C’est ce qu’on appelle l’effet M2. «Ça devient la périphérie de Lausanne par ici, dit-il. A Lucens, j’ai toujours plus de locataires qui renoncent à la voiture au profit du rail. Ce sont de vrais urbains.» Pour le promoteur, il est urgent d’augmenter les cadences du train entre les villes- centres telles qu’Avenches, Payerne, Lucens ou Moudon. «Et pas seulement à la demi-heure, il faut passer au quart d’heure! Pas besoin d’investir des millions pour un superréseau de bus dans les villages: c’est à proximité des axes ferroviaires que l’habitat doit être densifié.»

Agent immobilier dans la région, Alexandre Jordan abonde: «Par ici, une commune bien desservie en transports publics, cela se traduit par une forte demande pour les terrains et donc une hausse des prix d’environ 20%.»

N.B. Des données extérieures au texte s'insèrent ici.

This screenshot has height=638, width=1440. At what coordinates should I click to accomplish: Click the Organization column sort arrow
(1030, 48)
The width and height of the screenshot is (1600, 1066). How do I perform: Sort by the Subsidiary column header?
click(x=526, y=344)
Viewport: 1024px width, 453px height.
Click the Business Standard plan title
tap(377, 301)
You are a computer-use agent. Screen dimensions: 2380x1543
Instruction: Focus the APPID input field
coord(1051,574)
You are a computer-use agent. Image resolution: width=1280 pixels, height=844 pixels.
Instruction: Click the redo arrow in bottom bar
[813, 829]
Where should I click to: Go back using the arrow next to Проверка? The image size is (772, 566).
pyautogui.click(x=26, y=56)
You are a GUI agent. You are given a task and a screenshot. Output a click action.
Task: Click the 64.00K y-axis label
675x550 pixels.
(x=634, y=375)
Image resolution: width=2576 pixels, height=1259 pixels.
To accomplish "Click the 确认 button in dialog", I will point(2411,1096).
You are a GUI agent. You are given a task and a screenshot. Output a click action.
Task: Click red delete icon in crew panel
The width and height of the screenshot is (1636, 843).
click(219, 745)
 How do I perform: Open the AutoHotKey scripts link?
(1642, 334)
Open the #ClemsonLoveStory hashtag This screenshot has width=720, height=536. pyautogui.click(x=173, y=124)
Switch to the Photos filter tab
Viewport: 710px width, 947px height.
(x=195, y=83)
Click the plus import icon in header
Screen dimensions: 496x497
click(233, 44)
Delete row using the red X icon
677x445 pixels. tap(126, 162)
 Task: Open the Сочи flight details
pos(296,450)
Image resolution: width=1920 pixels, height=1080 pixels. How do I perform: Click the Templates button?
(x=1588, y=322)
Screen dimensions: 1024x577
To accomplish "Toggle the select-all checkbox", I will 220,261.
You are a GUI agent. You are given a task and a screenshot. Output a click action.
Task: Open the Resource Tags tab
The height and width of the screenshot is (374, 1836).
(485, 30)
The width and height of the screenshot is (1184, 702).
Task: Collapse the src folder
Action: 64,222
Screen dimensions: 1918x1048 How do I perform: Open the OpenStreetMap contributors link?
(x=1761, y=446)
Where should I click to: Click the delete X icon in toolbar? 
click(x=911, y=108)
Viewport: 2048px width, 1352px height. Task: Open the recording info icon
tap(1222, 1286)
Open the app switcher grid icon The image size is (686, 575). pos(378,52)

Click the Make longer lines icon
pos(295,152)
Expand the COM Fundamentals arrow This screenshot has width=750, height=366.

De la place et des trains de nuit, s.v.p.!
La mise en service de deux RER (Fribourg-Payerne-Yverdon et Morat-Payerne-Lausanne) est attendue par toute une région. «N’empêche que c’est loin 2018, tempête une quinquagénaire sur le quai de Moudon. Et puis il faudrait d’abord commencer par améliorer l’existant. C’est tous les jours la galère sur cette ligne. Faute de place, les gens sont debout. On est comme des sardines jusqu’à Lausanne et les trains sont toujours plus souvent en retard. J’ai écrit aux CFF pour me plaindre. On m’a répondu que l’on ne peut rien faire. Ce que j’attends des futurs députés? Qu’ils mettent la compresse: nous voulons davantage de wagons aux heures de pointe. Et ça, ça peut se faire tout de suite.» Dans son salon de coiffure de Corcelles-près-Payerne, Dorine Fatio fait virevolter son peigne et ses ciseaux.

Comme des centaines de jeunes Vaudoises, elle descend s’éclater au Flon les week-ends. «Pour les jeunes, il y a deux problèmes avec le train: d’abord les prix. Les billets sont trop chers. Ensuite, il nous manque un train ou un bus pyjama au milieu de la nuit. Un train vers 3 h du matin ferait un carton. Il y a beaucoup de jeunes Broyards qui vont faire la fête à Lausanne. Attendre le premier train à 5 h, c’est long. Alors, ils prennent la voiture. En fait, les politiciens doivent nous donner envie de prendre les transports publics. Nous sommes l’avenir, non?»

24 Heures

2 commentaires à “Le transport public a encore de la route à faire en campagne”


  1. 1 Catherine Vaillant 19 juin 2012 à 17:52

    Bonjour ,
    A Tours 37 , les chauffeurs de bus se sont mis en grève pendant 15 jours le mois dernier , et ils ont débuté une 2eme grève depuis le 09/06 toujours d’actualité ce jour et ce pour une période illimitée .Il est bien évident que les problèmes collatéraux pour les usagers sont importants et les conséquences multiples . Je cherche à vous contacter pour savoir quels sont les droits et recours dans ce cas .
    Respectueusement
    Catherine Vaillant

  2. 2 Andrea Eggli 1 juil 2012 à 11:54

    Bonjour !
    Nous sommes basés en Suisse et ne connaissons pas les lois et les droits des usagers en France. Nous ne pouvons malheureusement pas vous renseigner.
    Je suis d’avis que si les conditions de travail et salariales des employés du service public sont difficiles, ils faudrait peut-être que les usagers les soutiennent, cela dans le but de ne pas péjorer le service public. Il faudrait donc connaître leurs revendications et quelle est la retombée pour le service public. Nous avons ici souvent appuyé les revendications d’employés du service public parce qu’elles allaient dans le sens d’un meilleur service.